[Dataset entries]
++++++++++

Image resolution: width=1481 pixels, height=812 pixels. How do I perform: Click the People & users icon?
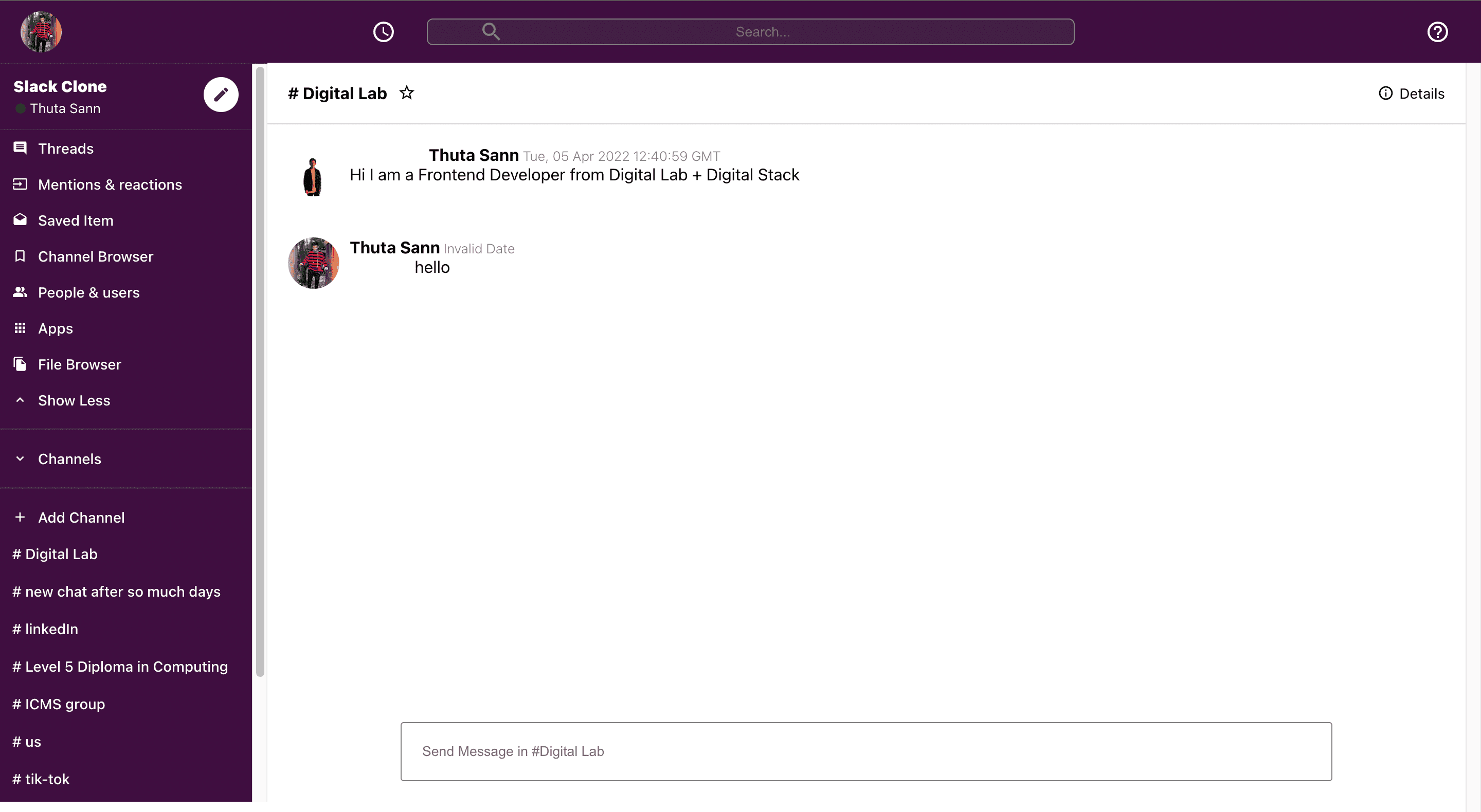[x=20, y=291]
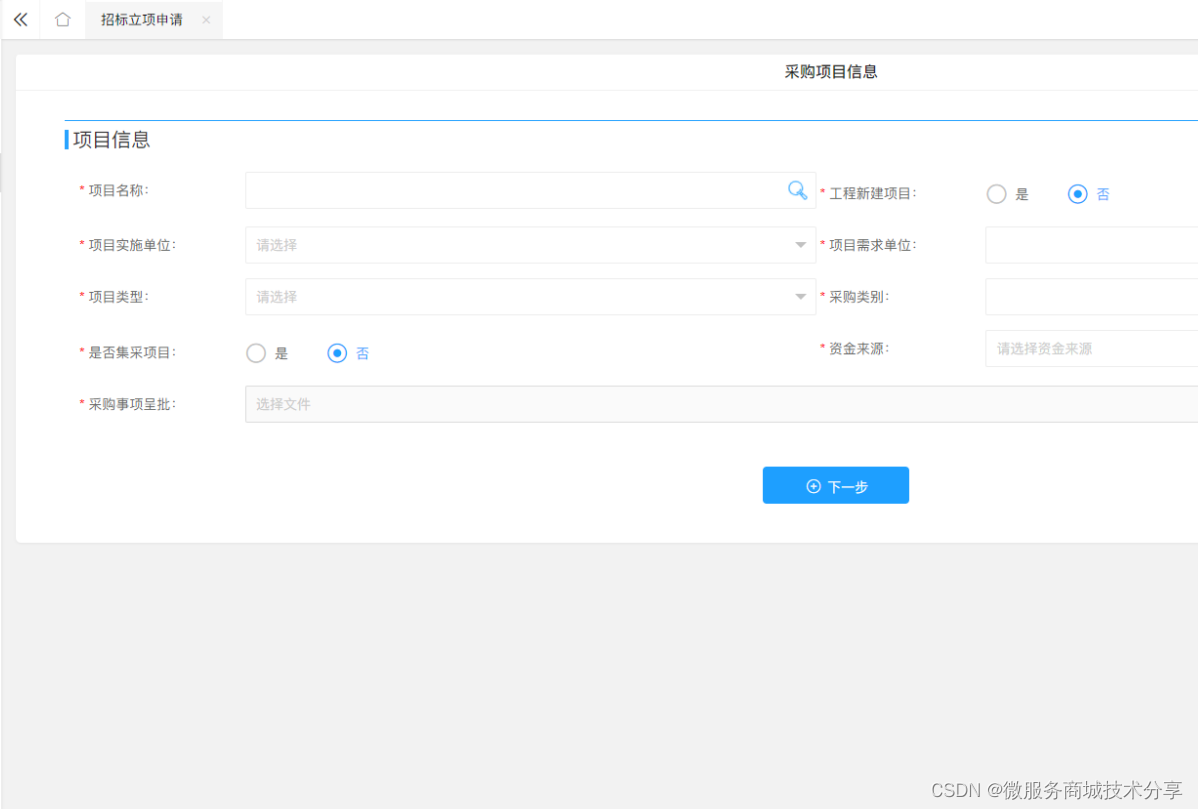Click the required asterisk icon beside 项目名称
Viewport: 1198px width, 809px height.
click(80, 190)
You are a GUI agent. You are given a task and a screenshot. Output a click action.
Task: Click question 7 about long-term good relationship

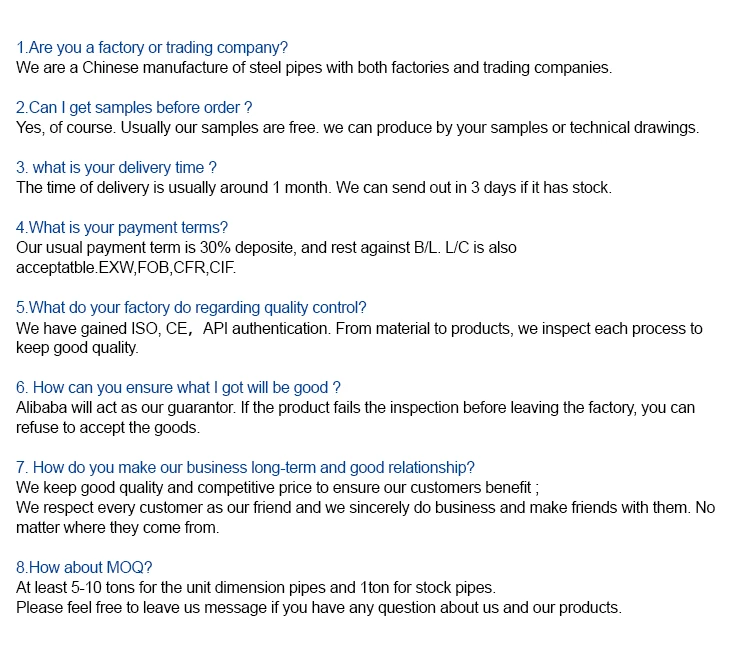245,468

++++++++++

- **Task brief**
The range runs from the line containing "You are a GUI" through the end of the entries; print those lines exactly and leave the pictures out.

- **Solution to this task**
You are a GUI agent. You are given a task and a screenshot. Output a click action.
Task: Click question 7 about long-term good relationship

245,468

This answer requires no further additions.